L’arrivée d’Oligui Nguema à Malabo et instantanés de la séance de travail à la présidence de la Guinée équatoriale. © Communication présidentielle Gabon
Cette visite à Malabo a d’abord valeur de remerciement : le président Oligui Nguema y a tenu à saluer la présence du chef d’État équato-guinéen, Teodoro Obiang Nguema Mbasogo, à sa cérémonie d’investiture. Mais elle s’inscrit aussi dans une dynamique plus large, visant à raffermir les liens historiques et géopolitiques entre Libreville et Malabo.
Des accords bilatéraux ont ainsi été signés, couvrant les domaines de la diplomatie, de la sécurité, de la culture et du sport. Une architecture de coopération renforcée, qui témoigne d’une volonté partagée de dépasser les crispations du passé pour asseoir un partenariat durable. À cet égard, les deux pays évoquent «la volonté commune de renforcer et promouvoir les liens bilatéraux, fraternels et historiques», en écho à une relation souvent affectée par les soubresauts du contentieux territorial.
Le différend de Mbanié : vers une sortie honorable et pacifique
Sujet sensible par excellence, la question de l’île Mbanié n’a pas été éludée. Bien au contraire. Conscients que «les deux pays sont héritiers de ce litige», selon les mots mêmes du président équato-guinéen, les deux chefs d’État ont affiché une position d’une rare maturité diplomatique.
Le président Obiang Nguema a fermement exhorté son peuple à s’abstenir de tout commentaire polémique, insistant sur le fait que ce contentieux ne doit en aucun cas rouvrir des blessures ou attiser des tensions inutiles. «Le Cameroun et le Nigeria ont su régler leur différend frontalier dans la dignité et le silence. Nous devons faire de même», a-t-il plaidé, soulignant l’impératif de la paix et de la coopération en Afrique centrale.

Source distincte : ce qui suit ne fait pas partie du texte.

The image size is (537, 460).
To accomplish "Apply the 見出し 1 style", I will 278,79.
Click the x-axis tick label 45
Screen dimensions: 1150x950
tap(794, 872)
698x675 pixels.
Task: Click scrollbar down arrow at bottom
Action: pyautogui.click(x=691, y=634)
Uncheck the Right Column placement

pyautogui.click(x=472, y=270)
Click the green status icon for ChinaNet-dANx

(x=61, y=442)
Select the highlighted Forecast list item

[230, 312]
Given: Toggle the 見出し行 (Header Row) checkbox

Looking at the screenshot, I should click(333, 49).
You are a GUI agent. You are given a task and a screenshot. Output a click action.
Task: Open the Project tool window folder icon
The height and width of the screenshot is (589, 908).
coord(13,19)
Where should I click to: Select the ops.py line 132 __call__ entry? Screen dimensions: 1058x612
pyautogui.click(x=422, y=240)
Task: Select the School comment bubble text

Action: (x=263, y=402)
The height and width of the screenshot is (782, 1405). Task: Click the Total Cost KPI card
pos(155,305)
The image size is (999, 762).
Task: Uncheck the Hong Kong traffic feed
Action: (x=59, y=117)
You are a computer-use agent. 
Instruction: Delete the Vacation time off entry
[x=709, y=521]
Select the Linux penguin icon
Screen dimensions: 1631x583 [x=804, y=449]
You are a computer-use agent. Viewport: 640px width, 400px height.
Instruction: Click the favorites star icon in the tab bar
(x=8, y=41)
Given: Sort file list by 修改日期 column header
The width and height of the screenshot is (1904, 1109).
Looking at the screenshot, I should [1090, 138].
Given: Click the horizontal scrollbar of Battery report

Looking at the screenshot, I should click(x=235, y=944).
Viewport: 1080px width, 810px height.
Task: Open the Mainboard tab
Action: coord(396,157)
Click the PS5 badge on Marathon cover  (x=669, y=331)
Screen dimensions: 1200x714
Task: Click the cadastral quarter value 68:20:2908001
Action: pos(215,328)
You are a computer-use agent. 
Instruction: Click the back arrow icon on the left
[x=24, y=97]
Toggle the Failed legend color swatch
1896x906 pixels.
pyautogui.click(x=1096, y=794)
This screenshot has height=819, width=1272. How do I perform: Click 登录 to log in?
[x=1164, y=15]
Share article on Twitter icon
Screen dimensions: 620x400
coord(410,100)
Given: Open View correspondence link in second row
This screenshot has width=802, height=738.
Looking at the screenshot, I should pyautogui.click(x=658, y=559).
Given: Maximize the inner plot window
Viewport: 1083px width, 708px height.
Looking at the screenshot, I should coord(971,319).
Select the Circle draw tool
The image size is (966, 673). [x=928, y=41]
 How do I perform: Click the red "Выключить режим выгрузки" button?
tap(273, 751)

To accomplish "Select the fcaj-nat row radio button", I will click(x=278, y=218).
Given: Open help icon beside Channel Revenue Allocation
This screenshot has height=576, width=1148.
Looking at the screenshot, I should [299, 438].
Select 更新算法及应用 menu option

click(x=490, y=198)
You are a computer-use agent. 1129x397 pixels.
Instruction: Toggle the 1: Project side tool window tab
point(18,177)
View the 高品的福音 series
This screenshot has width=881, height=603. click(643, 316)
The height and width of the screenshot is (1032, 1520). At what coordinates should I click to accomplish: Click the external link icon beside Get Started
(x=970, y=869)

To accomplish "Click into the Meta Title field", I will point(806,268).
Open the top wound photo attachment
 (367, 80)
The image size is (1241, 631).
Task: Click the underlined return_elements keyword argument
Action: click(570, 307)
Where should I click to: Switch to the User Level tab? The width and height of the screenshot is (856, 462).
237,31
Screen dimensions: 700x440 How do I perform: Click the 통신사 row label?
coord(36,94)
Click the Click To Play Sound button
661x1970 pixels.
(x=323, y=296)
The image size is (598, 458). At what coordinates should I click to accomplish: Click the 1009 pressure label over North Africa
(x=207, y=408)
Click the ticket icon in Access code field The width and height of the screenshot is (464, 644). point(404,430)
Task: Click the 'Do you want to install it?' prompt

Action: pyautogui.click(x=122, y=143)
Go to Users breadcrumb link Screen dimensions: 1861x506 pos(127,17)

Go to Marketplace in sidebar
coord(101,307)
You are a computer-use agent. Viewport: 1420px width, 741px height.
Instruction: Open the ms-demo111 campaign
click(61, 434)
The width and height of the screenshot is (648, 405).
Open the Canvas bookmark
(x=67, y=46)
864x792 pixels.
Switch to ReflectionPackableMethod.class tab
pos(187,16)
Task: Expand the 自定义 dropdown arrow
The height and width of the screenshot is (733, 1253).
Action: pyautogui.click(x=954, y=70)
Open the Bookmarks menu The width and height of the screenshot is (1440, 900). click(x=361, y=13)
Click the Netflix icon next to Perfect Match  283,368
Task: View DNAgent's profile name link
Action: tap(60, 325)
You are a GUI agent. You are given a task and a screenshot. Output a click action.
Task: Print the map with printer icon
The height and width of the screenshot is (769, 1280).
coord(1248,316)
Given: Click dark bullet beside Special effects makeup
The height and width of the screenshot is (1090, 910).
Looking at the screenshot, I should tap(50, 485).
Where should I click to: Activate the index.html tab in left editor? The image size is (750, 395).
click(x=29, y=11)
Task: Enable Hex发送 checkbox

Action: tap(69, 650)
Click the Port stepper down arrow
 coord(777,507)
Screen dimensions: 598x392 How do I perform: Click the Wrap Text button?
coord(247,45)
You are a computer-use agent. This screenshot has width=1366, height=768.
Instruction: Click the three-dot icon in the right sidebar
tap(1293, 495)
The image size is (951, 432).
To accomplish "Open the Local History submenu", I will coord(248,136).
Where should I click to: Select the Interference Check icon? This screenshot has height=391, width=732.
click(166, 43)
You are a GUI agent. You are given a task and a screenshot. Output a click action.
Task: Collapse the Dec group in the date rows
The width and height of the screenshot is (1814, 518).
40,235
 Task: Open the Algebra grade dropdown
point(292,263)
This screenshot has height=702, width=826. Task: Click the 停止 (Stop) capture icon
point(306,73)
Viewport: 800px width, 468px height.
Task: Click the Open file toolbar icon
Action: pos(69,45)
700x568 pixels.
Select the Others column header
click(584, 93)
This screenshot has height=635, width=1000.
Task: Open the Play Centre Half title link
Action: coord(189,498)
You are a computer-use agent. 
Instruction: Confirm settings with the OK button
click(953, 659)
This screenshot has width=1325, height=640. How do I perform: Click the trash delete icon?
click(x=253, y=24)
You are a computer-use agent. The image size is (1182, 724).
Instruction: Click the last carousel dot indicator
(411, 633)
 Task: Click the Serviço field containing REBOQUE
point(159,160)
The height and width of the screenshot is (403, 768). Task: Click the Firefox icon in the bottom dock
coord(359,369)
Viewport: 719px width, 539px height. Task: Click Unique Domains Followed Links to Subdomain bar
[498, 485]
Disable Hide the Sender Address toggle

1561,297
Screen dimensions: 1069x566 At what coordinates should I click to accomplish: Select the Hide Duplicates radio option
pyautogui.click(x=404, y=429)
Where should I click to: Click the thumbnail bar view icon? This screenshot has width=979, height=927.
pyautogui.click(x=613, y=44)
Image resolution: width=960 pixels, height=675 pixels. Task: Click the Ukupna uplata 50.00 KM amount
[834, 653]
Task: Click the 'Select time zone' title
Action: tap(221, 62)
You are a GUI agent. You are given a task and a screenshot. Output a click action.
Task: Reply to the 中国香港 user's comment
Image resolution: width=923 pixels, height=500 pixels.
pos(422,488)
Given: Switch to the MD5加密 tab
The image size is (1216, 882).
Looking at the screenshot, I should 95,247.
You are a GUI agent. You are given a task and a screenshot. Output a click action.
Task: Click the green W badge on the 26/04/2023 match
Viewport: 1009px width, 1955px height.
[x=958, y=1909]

Brice Clotaire Oligui Nguema, dans une posture d’apaisement et de responsabilité, a embrassé cette logique. Il a proposé la création d’un comité conjoint d’experts, chargé d’examiner le dossier dans un esprit de dialogue constructif et de coopération, en vue de trouver une solution définitive, pacifique et consensuelle. La mise en place de ce comité représente, selon plusieurs observateurs, le fait le plus saillant de ce sommet bilatéral : un signal fort de maturité politique et de solidarité régionale.
La CEEAC en ligne de mire : au-delà du bilatéral, l’enjeu sous-régional
En marge de cette visite d’État, le président gabonais prendra part, le 7 juin prochain, à la 26e session ordinaire de la Conférence des chefs d’État et de gouvernement de la Communauté économique des États de l’Afrique centrale (CEEAC). Placé sous le thème : «Consolider les acquis de la réforme de la CEEAC pour accélérer l’intégration régionale et la construction d’une communauté de destin en Afrique centrale», ce sommet s’annonce déterminant.
Le rapprochement entre Libreville et Malabo, dans ce contexte, s’inscrit dans une vision plus large : celle d’une Afrique centrale soudée, politiquement stable, économiquement intégrée et stratégiquement alignée face aux défis contemporains. Le Gabon, sous la houlette d’Oligui Nguema, entend jouer un rôle actif dans cette dynamique de refondation continentale, en misant sur la diplomatie du respect mutuel et du bon voisinage.
Une diplomatie de la désescalade
Si l’arrêt de la CIJ aurait pu figer les positions ou provoquer des surenchères nationalistes, c’est une tout autre lecture de l’histoire qui s’est imposée : celle de deux nations conscientes que leur avenir ne peut se construire que sur la paix, l’écoute et la fraternité. Comme l’a sobrement exprimé le chef de l’État gabonais : «Nous n’avons pas besoin de tensions. Nous avons besoin de coopération.»
Dans un contexte géopolitique africain marqué par les incertitudes et les recompositions, la démarche des présidents Obiang et Oligui Nguema fait figure d’exemple. Celui d’une sagesse diplomatique où l’intérêt commun prime sur la revanche juridique, et où l’avenir s’écrit à deux voix.